Alejandro entró en el coche, listo para salir del trabajo, cuando de repente sonó el teléfono. El número era desconocido. Contestó de mala hora, pulsando el botón verde.
¿Diga? ¿Quién es?
Soy yo Hola respondió una voz de mujer que no reconociaba.
¿Quién dices que eres? se tensó Alejandro. ¡Preséntate!
Silencio. Luego, la voz, apenas audible:
Soy yo tu madre.
Alejandro se quedó helado. Los dedos se aferraron al volante, el corazón le latía con fuerza.
¡Qué tontería! Mi madre murió hace veintisiete años.
No Yo soy Tatiana Te di a luz. Alejandro, soy yo de verdad
Colgó. El corazón le palpitaba, las palmas le sudaban. Sentía que alguien había abierto una puerta a un pasado aterrador que había intentado enterrar para siempre.
Minutos después, el teléfono volvió a sonar. El mismo número.
No quiero oírte dijo él, frío. No tengo madre. La mujer que me parió me abandonó con nueve años. Desde entonces, soy huérfano.
Solo te pido cinco minutos. Te lo suplico
¿Para qué? ¿Para escuchar más mentiras?
Solo vémonos. Una sola vez. Te lo explico todo.
Alejandro no quería. Pero sabía que ella no se rendiría. Acabaría por su dirección, aparecería en su casa, asustaría a su mujer, aterrorizaría a sus hijas.
Dos días después, se encontraron en un bosquecillo a las afueras de Sevilla.
Tatiana Estévez estaba sentada en un banco, encorada, envejecida, pero aún intentando conservar los restos de su antigua belleza. Las manos le temblaban.
Hola, Ale
Alejandro corregió él, seco.
Ella alzó la mirada, y en sus ojos había desesperación.
Sé que soy culpable Pero no tuve elección
Él calló. Ante sus ojos desfilaban recuerdos de infancia: gritos, platos rotos, noches solo porque ella salía con otra gente.
Me dejaste con la tía Concha. Y dijiste: «Vuelvo en un mes». Pero te fuiste a Alemania con un empresario.
Creí que nos ayudaría a los dos Pero él no quiso llevarte.

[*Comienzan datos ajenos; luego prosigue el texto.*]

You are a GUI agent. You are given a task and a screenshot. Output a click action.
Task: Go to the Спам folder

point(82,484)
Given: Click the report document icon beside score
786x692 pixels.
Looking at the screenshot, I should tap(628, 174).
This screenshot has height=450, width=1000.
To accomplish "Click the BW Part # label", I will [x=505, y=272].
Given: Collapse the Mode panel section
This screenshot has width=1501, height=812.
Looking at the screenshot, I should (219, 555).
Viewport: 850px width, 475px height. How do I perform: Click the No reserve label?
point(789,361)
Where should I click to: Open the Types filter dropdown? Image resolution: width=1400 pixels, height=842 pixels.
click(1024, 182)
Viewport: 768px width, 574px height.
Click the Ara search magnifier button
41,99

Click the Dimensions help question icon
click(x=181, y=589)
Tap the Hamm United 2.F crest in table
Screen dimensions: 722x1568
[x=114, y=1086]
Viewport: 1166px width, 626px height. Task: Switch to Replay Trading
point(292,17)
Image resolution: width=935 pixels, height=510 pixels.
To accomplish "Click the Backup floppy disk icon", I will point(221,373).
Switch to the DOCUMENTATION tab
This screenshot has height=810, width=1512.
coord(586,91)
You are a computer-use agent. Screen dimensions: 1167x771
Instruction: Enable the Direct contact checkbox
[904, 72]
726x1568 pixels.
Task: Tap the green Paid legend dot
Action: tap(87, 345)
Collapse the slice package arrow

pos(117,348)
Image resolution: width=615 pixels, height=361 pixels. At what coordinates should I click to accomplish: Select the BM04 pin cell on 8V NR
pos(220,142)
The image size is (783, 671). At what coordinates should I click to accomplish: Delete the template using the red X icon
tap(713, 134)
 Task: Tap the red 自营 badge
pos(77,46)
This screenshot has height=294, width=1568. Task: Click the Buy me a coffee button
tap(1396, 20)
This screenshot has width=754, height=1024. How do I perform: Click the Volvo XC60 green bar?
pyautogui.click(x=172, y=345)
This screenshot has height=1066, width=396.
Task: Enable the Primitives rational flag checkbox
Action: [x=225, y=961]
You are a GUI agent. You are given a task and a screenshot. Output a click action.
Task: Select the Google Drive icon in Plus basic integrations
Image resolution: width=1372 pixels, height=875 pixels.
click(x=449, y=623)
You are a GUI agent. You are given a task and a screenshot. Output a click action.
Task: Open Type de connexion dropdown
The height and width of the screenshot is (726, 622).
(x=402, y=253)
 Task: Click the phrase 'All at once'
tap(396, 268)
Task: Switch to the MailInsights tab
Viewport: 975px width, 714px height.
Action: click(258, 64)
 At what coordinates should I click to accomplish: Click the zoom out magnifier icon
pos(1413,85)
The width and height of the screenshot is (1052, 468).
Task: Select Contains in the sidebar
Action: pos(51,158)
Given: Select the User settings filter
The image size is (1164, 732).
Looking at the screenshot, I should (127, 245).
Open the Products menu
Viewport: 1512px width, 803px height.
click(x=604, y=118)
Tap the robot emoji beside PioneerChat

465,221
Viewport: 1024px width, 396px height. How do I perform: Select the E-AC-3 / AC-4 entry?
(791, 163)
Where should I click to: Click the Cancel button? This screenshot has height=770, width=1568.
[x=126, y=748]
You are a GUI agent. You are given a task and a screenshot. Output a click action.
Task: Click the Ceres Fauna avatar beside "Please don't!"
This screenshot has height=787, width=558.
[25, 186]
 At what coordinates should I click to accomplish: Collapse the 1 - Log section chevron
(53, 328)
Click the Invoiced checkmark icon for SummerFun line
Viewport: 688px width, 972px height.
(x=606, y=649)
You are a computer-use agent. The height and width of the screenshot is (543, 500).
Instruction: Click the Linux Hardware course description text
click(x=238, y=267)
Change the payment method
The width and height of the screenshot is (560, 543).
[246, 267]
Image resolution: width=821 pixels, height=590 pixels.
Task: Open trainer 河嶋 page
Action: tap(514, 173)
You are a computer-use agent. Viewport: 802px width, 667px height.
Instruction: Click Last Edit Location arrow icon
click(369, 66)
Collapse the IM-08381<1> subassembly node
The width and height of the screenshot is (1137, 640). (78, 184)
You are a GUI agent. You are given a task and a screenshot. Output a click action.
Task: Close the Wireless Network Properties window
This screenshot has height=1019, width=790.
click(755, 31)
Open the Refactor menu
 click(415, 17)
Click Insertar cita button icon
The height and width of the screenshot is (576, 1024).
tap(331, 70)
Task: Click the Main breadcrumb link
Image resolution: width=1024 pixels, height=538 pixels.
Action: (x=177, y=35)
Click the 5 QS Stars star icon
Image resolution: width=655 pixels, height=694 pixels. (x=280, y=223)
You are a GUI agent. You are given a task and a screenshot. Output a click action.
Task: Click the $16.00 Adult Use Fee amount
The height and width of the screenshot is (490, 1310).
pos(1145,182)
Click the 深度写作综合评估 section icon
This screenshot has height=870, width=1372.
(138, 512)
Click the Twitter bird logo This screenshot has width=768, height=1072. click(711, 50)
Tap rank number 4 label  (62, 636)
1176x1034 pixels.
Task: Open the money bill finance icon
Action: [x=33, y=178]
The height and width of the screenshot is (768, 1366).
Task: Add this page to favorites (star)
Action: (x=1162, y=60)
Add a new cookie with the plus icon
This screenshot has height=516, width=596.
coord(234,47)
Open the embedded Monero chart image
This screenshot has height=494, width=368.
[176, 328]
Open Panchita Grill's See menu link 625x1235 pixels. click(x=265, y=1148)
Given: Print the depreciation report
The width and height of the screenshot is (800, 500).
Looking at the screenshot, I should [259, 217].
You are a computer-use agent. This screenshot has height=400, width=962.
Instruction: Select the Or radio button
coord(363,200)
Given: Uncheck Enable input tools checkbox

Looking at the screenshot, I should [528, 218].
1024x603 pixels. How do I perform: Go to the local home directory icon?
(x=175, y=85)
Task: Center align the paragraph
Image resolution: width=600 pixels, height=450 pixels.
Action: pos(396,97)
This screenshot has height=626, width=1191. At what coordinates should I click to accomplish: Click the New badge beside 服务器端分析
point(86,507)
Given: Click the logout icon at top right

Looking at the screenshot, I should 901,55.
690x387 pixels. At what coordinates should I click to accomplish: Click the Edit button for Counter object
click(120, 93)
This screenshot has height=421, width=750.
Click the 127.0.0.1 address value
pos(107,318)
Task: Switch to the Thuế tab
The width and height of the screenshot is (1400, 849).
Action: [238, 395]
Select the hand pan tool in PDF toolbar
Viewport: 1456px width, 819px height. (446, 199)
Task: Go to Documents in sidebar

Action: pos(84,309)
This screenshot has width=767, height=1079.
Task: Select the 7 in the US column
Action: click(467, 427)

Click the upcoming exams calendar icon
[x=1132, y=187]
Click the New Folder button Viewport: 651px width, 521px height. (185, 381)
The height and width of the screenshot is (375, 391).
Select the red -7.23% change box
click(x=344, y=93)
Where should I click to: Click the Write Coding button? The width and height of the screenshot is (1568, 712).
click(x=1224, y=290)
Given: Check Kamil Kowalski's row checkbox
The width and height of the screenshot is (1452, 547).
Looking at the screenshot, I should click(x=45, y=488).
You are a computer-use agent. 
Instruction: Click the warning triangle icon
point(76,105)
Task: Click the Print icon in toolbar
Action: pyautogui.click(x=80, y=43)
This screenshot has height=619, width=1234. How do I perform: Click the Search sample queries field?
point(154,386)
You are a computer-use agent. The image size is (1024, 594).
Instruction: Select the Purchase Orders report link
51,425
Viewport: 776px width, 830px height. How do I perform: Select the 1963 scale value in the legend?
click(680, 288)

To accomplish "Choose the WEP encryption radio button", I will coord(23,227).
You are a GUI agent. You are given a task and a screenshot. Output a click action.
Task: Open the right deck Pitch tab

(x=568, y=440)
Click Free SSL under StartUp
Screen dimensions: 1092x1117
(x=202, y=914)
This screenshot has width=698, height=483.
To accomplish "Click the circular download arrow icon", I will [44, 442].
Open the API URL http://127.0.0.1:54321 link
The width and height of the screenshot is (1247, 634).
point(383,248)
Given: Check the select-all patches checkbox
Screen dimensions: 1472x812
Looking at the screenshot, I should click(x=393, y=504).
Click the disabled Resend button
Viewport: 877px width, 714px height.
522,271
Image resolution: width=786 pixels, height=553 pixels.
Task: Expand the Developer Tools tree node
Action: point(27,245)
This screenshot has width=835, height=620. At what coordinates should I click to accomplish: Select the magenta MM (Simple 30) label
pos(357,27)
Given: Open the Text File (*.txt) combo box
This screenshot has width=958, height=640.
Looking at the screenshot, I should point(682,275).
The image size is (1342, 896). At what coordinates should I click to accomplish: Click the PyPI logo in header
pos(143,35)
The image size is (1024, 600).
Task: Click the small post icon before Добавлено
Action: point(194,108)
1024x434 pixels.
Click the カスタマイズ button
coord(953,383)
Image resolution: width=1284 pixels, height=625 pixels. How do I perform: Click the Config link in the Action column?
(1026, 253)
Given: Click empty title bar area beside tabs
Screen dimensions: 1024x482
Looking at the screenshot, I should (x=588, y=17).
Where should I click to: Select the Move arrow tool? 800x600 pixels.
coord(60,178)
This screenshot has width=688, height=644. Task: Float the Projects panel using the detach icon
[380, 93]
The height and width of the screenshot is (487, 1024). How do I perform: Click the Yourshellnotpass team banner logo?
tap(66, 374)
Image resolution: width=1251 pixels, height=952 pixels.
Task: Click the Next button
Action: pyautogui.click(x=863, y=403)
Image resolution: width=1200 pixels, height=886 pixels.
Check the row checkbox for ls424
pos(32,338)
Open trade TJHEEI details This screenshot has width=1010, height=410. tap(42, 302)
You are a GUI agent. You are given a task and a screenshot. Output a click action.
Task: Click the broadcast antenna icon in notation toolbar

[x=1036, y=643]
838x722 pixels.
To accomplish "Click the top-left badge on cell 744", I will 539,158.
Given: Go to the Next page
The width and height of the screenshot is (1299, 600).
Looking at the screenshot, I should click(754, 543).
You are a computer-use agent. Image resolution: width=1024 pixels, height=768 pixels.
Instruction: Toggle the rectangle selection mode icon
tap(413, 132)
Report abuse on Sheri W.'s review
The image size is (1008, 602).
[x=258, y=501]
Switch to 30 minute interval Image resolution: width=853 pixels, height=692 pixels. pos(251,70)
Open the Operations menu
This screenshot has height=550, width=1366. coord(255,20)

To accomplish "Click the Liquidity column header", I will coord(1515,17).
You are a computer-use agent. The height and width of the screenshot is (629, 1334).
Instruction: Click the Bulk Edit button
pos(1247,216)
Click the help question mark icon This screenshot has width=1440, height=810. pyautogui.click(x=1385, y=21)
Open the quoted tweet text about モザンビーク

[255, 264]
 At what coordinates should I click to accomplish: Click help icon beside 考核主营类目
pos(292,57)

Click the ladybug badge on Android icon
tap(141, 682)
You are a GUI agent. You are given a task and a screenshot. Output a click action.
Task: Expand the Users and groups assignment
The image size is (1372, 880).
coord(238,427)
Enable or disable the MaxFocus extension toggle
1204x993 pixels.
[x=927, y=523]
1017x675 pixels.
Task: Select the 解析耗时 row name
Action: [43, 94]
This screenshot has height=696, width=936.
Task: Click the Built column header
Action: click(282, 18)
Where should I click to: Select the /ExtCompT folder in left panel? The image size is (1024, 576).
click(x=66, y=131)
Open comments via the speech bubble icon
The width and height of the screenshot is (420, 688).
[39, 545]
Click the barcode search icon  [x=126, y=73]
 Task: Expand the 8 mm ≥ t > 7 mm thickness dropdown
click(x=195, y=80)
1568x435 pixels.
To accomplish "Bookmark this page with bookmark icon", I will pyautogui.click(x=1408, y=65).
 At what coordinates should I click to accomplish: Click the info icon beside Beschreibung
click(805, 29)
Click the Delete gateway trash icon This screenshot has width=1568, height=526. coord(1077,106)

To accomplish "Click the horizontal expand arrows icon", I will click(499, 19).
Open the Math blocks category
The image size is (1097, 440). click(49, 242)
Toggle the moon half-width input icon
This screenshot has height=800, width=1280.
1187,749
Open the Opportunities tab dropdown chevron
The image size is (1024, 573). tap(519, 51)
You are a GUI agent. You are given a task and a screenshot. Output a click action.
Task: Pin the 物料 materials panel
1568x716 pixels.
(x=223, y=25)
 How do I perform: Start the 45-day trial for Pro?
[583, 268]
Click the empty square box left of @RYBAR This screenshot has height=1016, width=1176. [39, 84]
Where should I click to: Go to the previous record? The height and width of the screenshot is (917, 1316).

Y yo
Lo elegiste a él. No a mí.
Ella sollozó, en silencio.
No tengo a nadie más a quien acercarme. Mi marido murió, sus hijos me echaron. No tengo donde vivir. Ni siquiera para comer. Estoy completamente sola.
¿Lo sientes por ti? preguntó él, inclinando ligeramente la cabeza. ¿Y yo, con nueve años, por quién debía sentirme?
Perdóname No sabía cómo pedírtelo. Siempre esperé que vinieras tú
Ni siquiera una felicitación me mandaste. Nunca.
Silencio. Luego, Tatiana murmuró:
Pero aún eres un buen hombre Has crecido bien.
He crecido gracias a la gente que odiabas. La tía Concha. Mi mujer. Mis amigos. Pero no por ti.
Ella extendió una mano, pero él se apartó.
No te juzgo. Pero para mí eres una desconocida. Ni siquiera una enemiga. Solo un vacío.
Me estoy muriendo susurró ella.
Pues abrígate bien. Pero no delante de mí.
Se levantó y se fue, sin mirar atrás.
Y por primera vez en muchos años, sintió en el pecho un alivio. El pasado, por fin, lo había soltado. Y la vida, simplemente, siguió.